# AIM
Transcribe the part of the University Challenge passage starting with "The semi-finals and" and going on through "to be on the news.".

# PROVIDED PASSAGE
The semi-finals and final were filmed on the same day. I'll always regret that before the semi-final, I completely freaked out. I don't know if we'd have won anyway. But before we filmed it, I became terrified that if we did win, I would be on the news. And I just... very strongly did not want to be on the news.

After we lost, I desperately wanted a do-over, to find some way of redeeming my failure – but the rules say you're only allowed to appear on the show once. I spent the next few years of my life obsessing over off-camera ‘quizbowl tournaments’ (basically, the name for the University Challenge format when you do it off-camera) – devoting all my spare time to expanding my general knowledge, while competing in quizbowls both across the country, and in the US. I met people there who spent their literal whole lives doing it, who had been doing PhDs for over a decade but spent their whole time just memorising lists of names of characters in books, who got so frustrated when they were losing that they punched the wall until their hand bled (apparently the guy who did this – upon being told that he was bleeding – screamed, “Anyone this stupid deserves to bleed!”). I have never known people who knew so much, and could recall it so fast. These American quizzers would have wiped the floor with almost anyone who has ever appeared on the British series.

I used to want to know everything, and for a time I genuinely thought that it could be possible I might. I wanted to go on Mastermind, on Only Connect; I wanted to get a job writing quiz questions. I thought that having a good general knowledge would somehow equip me perfectly for doing everything else I wanted to in the world – that if I could just somehow contain every single fact in my brain, I would be set for life. Now I have two small children, and I can't even list all the capital cities in Africa any more, or tell you the names of everyone who's won the Booker Prize. So it goes. But what going on University Challenge did do, was convince me that I had some sort of real intellectual worth. I've since spent my life doing things like 'getting a PhD', or 'teaching in universities'. That's stuff I would never have considered, even, before I went on the show. In a way, I owe University Challenge my entire life.

Paxman's irascibility was always an act: what's important to remember about it, is that it always seemed driven by a genuine investment in knowledge, by a genuine desire for the students to know the answers to these strange questions Paxman had found himself being forced to read; by the belief that it was somehow important.

The show is iconic because it is beautiful, and it is beautiful because it conjures up the image of a sort of utopia, where getting general knowledge questions right actually is a sure path to real-world success. This is just a fantasy – of course. But any half-decent successor to Paxman’s role (and I have my doubts about how long the one who’s just been announced will last) will have to figure out how they’re going to maintain it.

# DATA SHOWN

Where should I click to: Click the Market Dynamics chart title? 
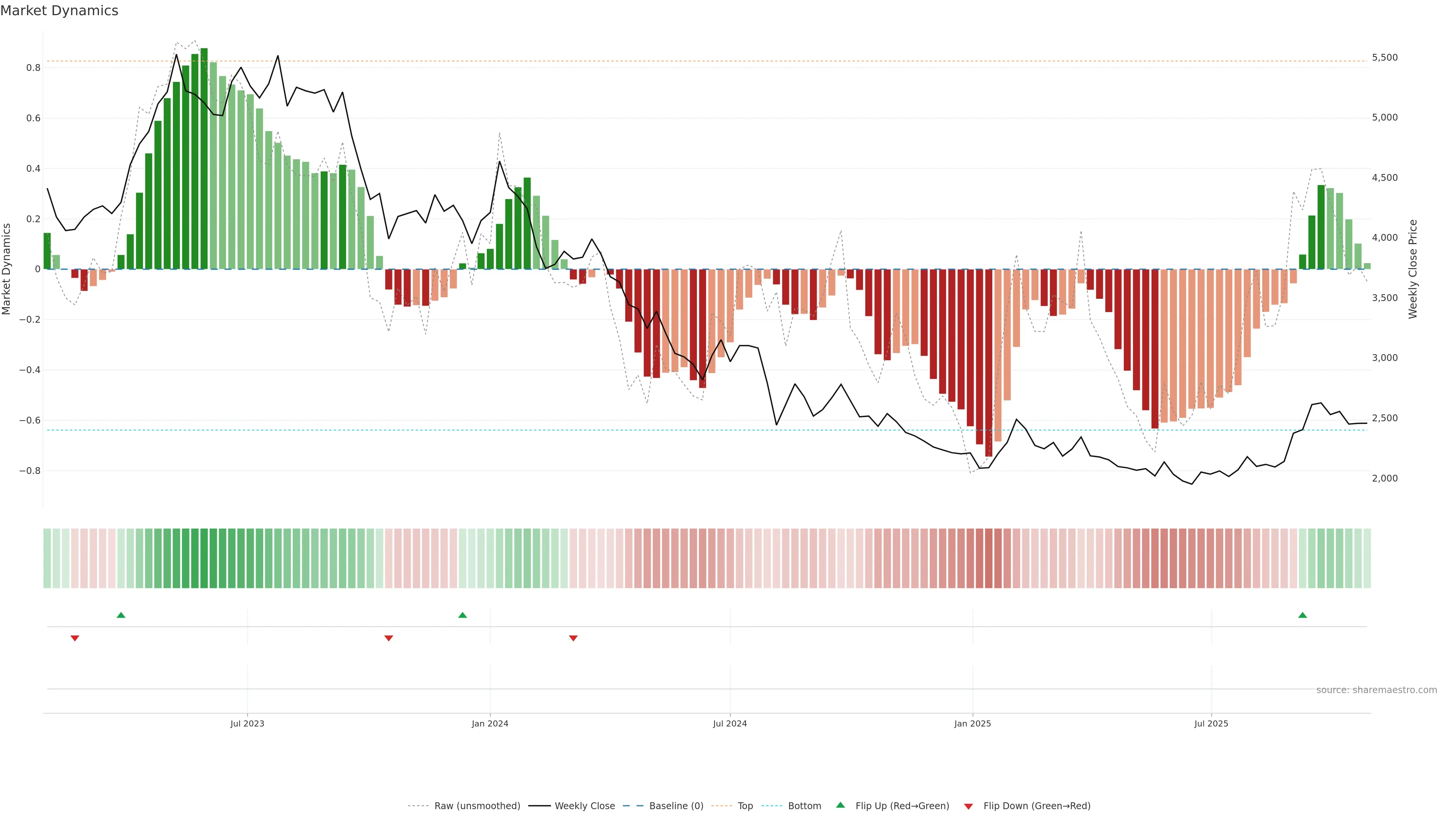pos(60,11)
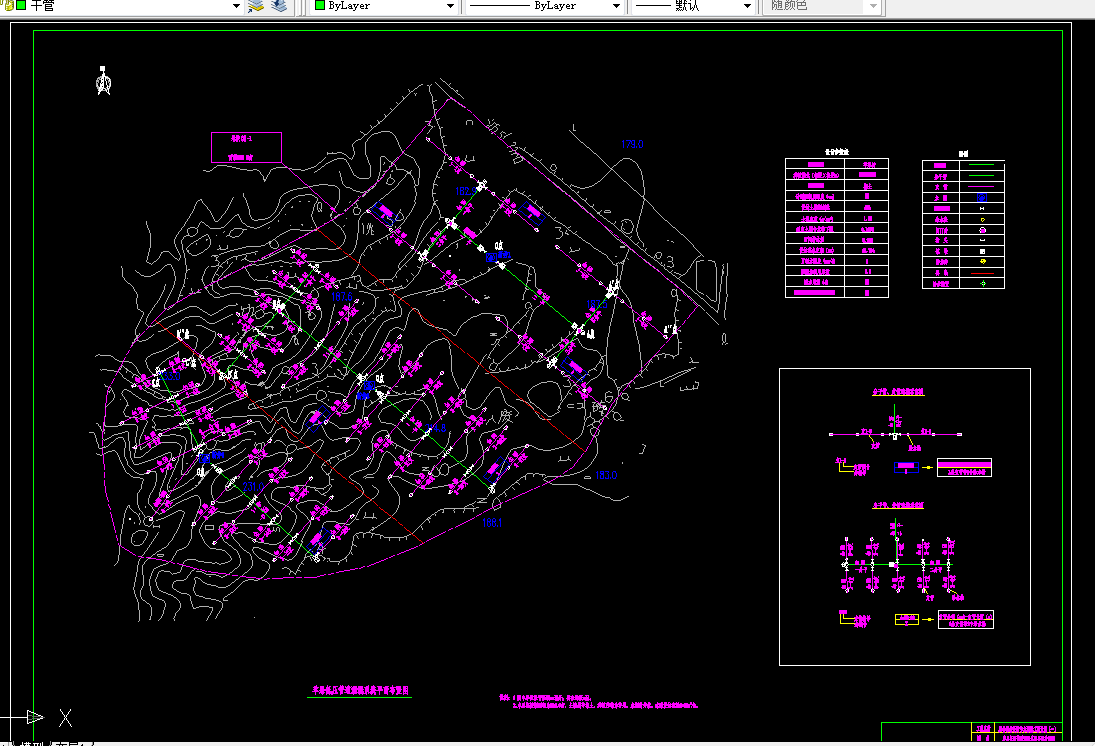Click the Layer Previous icon

point(279,6)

# WORKED SOLUTION
The semi-finals and final were filmed on the same day. I'll always regret that before the semi-final, I completely freaked out. I don't know if we'd have won anyway. But before we filmed it, I became terrified that if we did win, I would be on the news. And I just... very strongly did not want to be on the news.